This repo contains our re-implementation and extension of SASRec [1] as well as code to download, process and format the datasets we use in our paper.
In order to get the data, run the notebook and processed datasets will be saved into a data/
directory.
This code a rebuild of this repo https://github.com/kang205/SASRec
Install the requirements.
Run the notebook to download and process the datasets.
In the environment, run the experiments with the commands below.
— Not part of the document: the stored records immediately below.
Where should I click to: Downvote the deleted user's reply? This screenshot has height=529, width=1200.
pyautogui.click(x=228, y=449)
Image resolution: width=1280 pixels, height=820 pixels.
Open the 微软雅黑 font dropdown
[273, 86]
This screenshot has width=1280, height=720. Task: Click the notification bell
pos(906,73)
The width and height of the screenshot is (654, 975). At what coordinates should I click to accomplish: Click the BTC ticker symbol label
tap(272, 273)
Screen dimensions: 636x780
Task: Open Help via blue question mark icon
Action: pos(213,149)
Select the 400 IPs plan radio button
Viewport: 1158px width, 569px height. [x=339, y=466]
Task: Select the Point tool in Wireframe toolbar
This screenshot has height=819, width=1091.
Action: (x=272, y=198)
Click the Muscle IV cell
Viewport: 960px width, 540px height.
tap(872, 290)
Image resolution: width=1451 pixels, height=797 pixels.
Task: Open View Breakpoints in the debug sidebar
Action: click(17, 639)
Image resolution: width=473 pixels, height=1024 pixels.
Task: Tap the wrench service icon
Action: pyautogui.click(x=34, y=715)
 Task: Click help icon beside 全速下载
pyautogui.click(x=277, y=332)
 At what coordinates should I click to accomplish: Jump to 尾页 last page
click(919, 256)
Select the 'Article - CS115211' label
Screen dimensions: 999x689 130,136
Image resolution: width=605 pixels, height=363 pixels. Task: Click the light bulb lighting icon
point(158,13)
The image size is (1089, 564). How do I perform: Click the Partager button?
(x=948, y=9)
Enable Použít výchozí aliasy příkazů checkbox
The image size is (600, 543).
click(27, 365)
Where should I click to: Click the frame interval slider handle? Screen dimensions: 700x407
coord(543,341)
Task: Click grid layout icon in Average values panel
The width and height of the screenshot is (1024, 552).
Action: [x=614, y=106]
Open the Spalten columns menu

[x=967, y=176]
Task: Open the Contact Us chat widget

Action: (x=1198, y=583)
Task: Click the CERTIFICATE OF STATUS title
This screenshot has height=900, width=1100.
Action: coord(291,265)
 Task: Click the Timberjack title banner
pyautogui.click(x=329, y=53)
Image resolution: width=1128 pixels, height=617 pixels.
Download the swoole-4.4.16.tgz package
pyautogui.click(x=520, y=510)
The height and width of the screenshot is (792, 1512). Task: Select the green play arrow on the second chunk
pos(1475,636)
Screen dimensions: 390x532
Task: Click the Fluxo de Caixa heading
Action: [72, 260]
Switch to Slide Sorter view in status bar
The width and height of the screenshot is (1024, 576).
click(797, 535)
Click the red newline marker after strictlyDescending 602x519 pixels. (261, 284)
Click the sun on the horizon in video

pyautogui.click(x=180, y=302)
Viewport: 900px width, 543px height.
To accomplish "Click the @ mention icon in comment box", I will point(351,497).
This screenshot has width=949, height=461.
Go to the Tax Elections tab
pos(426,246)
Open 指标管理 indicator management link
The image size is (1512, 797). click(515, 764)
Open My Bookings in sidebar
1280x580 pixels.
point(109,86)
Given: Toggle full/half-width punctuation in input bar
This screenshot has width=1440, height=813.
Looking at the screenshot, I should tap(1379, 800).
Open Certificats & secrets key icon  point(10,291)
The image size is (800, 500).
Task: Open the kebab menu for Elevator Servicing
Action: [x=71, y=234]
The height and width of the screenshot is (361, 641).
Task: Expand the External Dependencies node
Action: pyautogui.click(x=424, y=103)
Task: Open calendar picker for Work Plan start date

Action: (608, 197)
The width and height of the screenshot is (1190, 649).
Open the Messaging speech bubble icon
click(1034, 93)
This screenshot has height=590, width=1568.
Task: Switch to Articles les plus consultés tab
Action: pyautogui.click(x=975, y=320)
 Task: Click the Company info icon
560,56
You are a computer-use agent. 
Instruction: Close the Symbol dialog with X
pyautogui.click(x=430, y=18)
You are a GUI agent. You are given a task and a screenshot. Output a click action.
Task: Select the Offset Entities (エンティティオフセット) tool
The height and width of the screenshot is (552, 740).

Param | Description | Example |
---|---|---|
--f-name | File name of interaction dataset | ml-1m |
--shuffle-sequence | Whether to shuffle the input sequences | True or False |
--batch-size | Batch size | 1024 |
--lr | Learning Rate | 0.001 |
--maxlen | Maximum length of sequences | 200 |
--hidden-dim | Hidden Dimension | 100 |
--num-blocks | Number of attention blocks | 2 |
--num-epochs | Number of epochs | 200 |
--num-heads | Number of heads | 2 |
--dropout-rate | Dropout Rate | 0.2 |
--seed | Random Seed | 123 |
--output-metrics-path | Path to save results | 'results/experiment_results.txt' |
python -m sas_rec.experiment --f-name 'ml_1m' --shuffle-sequence False --batch-size 128 --seed 101 --num-epochs 1 --output-metrics-path 'results/experiment_results.txt'
Modified Experiments
python -m sas_rec.modified_experiment --f-name 'ml_1m_rating' --shuffle-sequence False --batch-size 128 --seed 101 --num-epochs 1 --output-metrics-path 'results/experiment_results.txt'
Joint loss experiment on movielens
python -m sas_rec.joint_loss_experiment --f-name 'ml-1m-rating' --shuffle-sequence False --batch-size 128 --seed 101 --num-epochs 20 --output-metrics-path 'results/experiment_results.txt'